- Document
========
Jeremy J. Baer
Without going fully into my religious history, which would only serve to dredge up details and antecdotes of interest to no one but myself, I would like to offer an outline of one person’s subjective experience with Isis.
Religiously I had been some version or another of a Greco-Roman polytheist for some time. My views had changed somewhat as the years stretched by, but broadly I was interested in the cults of Classical Athens through the Hellenistic era to imperial Rome. While relationships with deities came and went, I maintained steady honors to Zeus and Hermes through it all.
My problem had been with the goddesses of Olympus. At the risk of offending others, I find most of the female divinities of Greece and Rome a trifle on the boorish side. Athene has an austere majesty to her, but by her very rational nature she fails to arouse my deeper spiritual passions. Hekate is an interesting goddess but not enough to elicit my full attentions. Given my relative lack of successful romantic relationships, I will not assail you with my views on Aphrodite.
On top of this religious problem I had what I call a cultural problem as well. I internalize the better political and intellectual achievements of Greece and Rome, but at the same time there are faults in their militant and patriarchal cultures that disturb me. Likewise, I have always admired the generally peaceful and devoutly spiritual Egyptians, but their lack of democracy and certain other aesthetic or intellectual shortcomings leave me a bit cold. If classical paganism is about practicing a cultural religion, which culture should I choose?
========
Interface element records:

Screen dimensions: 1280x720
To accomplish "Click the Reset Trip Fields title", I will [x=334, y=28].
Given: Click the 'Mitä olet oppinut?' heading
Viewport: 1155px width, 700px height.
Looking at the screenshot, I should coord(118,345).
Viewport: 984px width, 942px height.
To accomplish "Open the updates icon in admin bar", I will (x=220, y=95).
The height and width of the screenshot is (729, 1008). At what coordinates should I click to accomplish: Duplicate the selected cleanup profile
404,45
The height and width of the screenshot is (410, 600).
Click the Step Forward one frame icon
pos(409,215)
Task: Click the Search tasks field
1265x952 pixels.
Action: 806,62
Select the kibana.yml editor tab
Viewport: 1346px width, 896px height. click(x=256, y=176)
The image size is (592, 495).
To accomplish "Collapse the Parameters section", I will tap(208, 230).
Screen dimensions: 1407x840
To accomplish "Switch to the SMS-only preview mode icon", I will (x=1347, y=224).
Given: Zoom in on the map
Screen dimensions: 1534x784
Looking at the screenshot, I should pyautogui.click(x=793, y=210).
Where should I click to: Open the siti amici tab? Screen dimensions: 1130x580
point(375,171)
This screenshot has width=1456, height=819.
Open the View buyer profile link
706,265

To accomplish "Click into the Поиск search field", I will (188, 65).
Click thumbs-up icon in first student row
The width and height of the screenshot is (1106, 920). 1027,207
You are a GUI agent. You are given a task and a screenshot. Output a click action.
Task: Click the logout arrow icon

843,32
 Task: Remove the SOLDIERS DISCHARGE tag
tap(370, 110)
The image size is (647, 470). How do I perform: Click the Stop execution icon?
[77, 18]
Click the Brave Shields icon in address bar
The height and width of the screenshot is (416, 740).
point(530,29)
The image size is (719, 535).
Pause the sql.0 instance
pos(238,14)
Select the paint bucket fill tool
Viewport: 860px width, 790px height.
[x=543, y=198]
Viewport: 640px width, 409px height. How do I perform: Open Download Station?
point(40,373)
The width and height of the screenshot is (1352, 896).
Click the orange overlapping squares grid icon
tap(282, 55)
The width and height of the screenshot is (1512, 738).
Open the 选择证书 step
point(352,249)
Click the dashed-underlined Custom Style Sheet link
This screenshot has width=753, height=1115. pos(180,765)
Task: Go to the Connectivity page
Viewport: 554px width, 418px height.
========
- Problem description
Name each deity that the essay about Isis mentions by name. Work from the essay about Isis alone and leave the records aside.

- Exercise answer
Isis, Zeus, Hermes, Athene, Hekate, Aphrodite